If we compare Brooks' recommendations to typical practices for Linux development, there isn't much overlap. Code is accepted hierarchically, moving from "contributors" to "maintainers", but this is the output, not the raw material. It's done to control quality, not to provide information. Tools and architecture ideas are expected to come from a variety of sources.
I think the scaling problem is not a communication problem; it's a dependency problem. It's not necessarily true that when you work on a bigger system, you need to do more communication. However, it is always true that you depend on more things, so you are more frequently waiting for something else to get finished. Take a close look at a development team of 100 people. At any given time, 50 of them are waiting for something from someone else. That effect alone can account for the observed 50% degradation in productivity compared to a six person team where a blocked team member can demand, or build, an immediate fix.

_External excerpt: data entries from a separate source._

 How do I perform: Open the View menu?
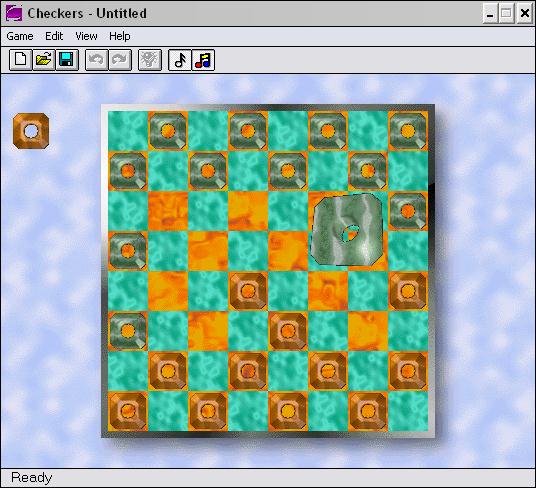(x=86, y=36)
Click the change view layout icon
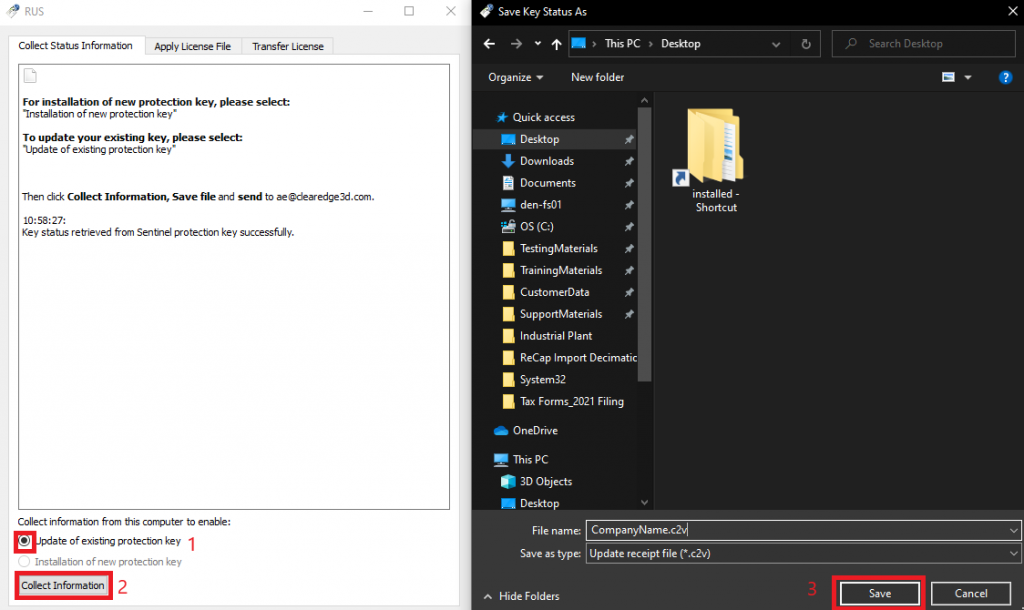 pos(948,77)
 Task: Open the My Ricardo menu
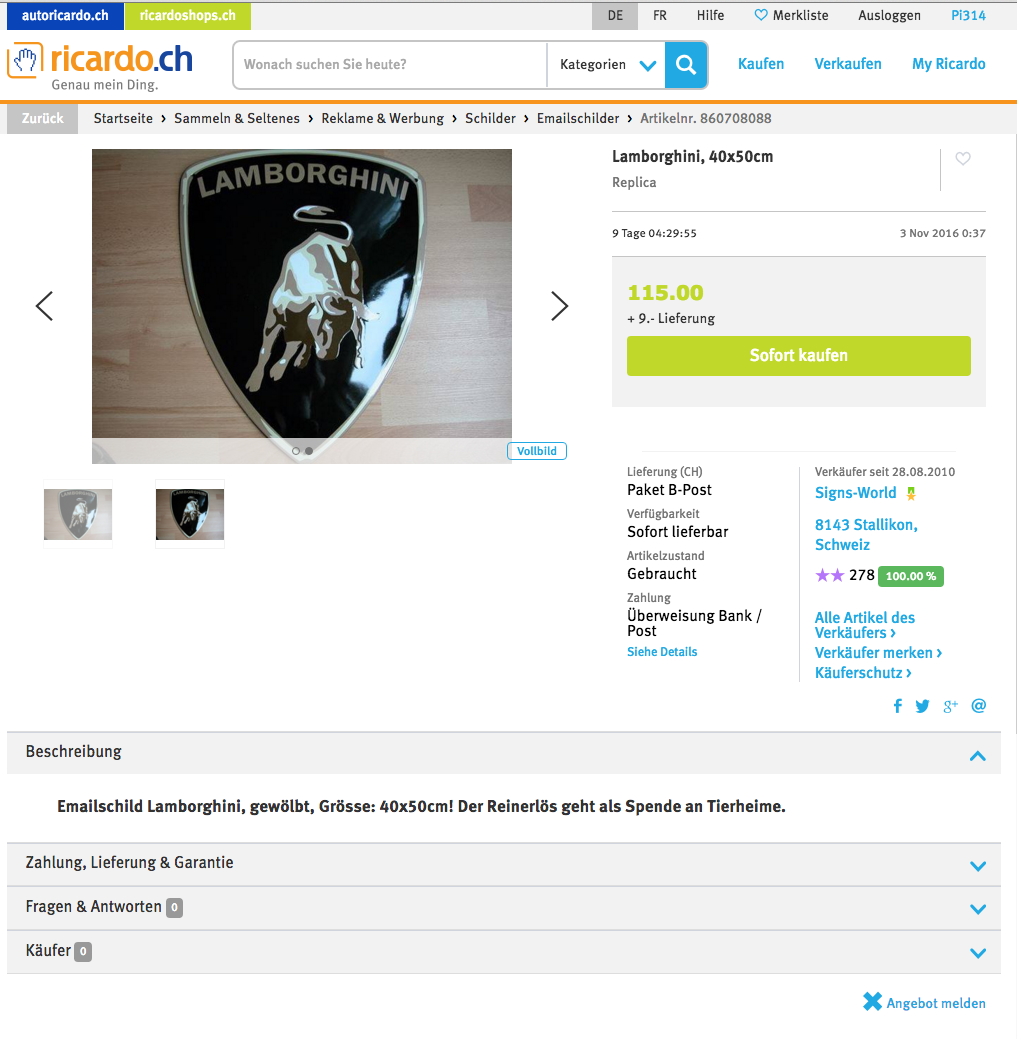coord(948,64)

From this point of view, you can see that open source projects have a huge scaling advantage because all code is shared. If someone is waiting for a component, and they are frustrated enough, and talented enough, they can just fix the problem. The code is all shared, anybody can build and fix any component, and the responsibility for critical components can move around. The answer to the dependency problem is less hierarchy, and fewer official tool builders, not more.
If we do grant some truth to the idea that bigger systems require more time from each developer for communication, we can see that are ways that modern developers reduce this time. Most notably, they share code. Code is a relatively crude form of communication compared with deliberate documentation, but it's accurate, and it's immediately available.
Furthermore, Internet projects tend to communicate in writing, on tickets, blogs, mailing lists, and wikis that are accessible to all team members. This changes the communication from a network of conversations that take time from a lot of people, to a simple text search that a team member can do individually. Perhaps this is why the time spent on conference calls is, in my observation, a good indicator of management problems.
So, what are the takeways for me?
- It is possible to be productive in big groups, and I think it could be a lucrative area of study.
- It is important to share code, and very important to accept new components and fixes not only from designated developers, but from the users of that code.
- It is important to share ideas in writing.
- Control quality by being hierarchical and rigorous about how you test and accept changes, not how you generate them.